La cigarette électronique séduit
En effet, l’arrivée de la cigarette électronique a bouleversé les habitudes des fumeurs. Et nombre d’entre eux ont décidé de franchir le pas vers une option supposée moins nocive et moins coûteuse, et qui permettrait de favoriser la diminution voire la fin de la consommation de tabac. En tout, c’est près de 21 millions de vapoteurs quotidiens dans le monde (dont 3 millions en France, troisième marché mondial après les Etats-Unis et le Royaume-Uni), dont 98% d’anciens fumeurs de cigarettes classiques.
Avec 10 milliards de dollars de chiffre d’affaires annuel, l’industrie de la vapote se porte très bien.
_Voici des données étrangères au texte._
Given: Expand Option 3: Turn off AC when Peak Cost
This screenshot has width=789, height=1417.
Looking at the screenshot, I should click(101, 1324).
Cela n’a d’ailleurs pas échappé aux grandes compagnies du tabac qui tentent par tous les moyens de compenser leurs pertes en changeant leurs stratégies. Le remariage entre Philip Morris et Altria fut un temps envisagé, avec en parallèle un rapprochement avec Juul. Et Altria a pris une participation de 35% à hauteur de 13 milliards de dollars sur le leader américain de la cigarette électronique en décembre 2018.
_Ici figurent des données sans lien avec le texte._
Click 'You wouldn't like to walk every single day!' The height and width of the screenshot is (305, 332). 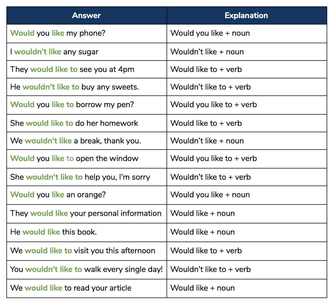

Mais même si les chiffres pour ces produits de substitution à la cigarette sont spectaculaires, leur futur s’annonce très incertain. Le président américain est monté au créneau : « Beaucoup de gens pensent que le vapotage c’est formidable. Cela n’a rien de formidable, cela créé plein de problèmes ». Le gouvernement de Donald Trump a annoncé mi-septembre que les cigarettes électroniques aromatisées seraient interdites à la vente, et ce afin d’endiguer leur popularité croissante, chez les jeunes notamment. En 2019, un lycéen sur quatre vapotait aux Etats-Unis. Juul a déjà anticipé et a annoncé mi-octobre une suspension des ventes de recharges aromatisées.
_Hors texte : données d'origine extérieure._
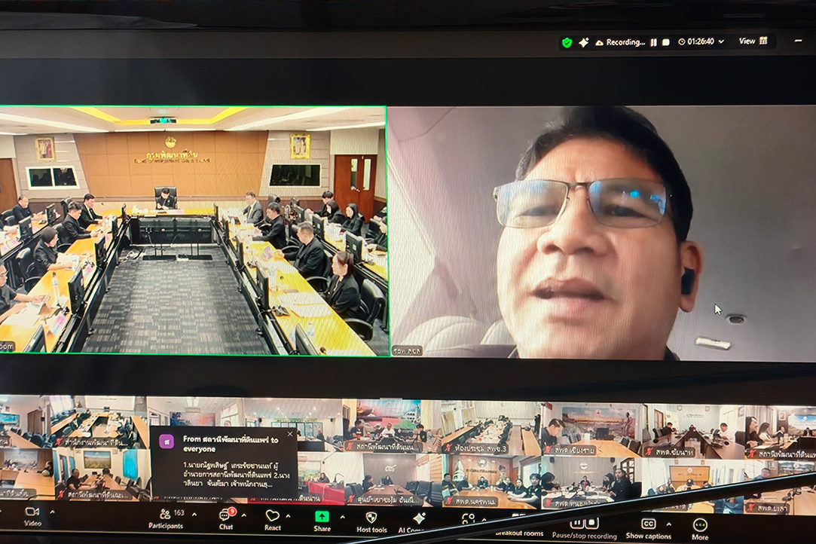
Task: Toggle the Video camera button
Action: (32, 516)
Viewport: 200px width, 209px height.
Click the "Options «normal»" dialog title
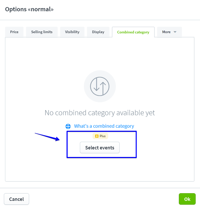pos(29,10)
Avec une cigarette classique devenue impopulaire, et une électronique sur laquelle les Etats commencent à légiférer, l’avenir de l’industrie du tabac s’inscrit en pointillés. A part quelques embellies dans des marchés émergents comme en Afrique, elle semble plus que jamais menacée par la volonté mondiale d’un retour à un environnement plus sain.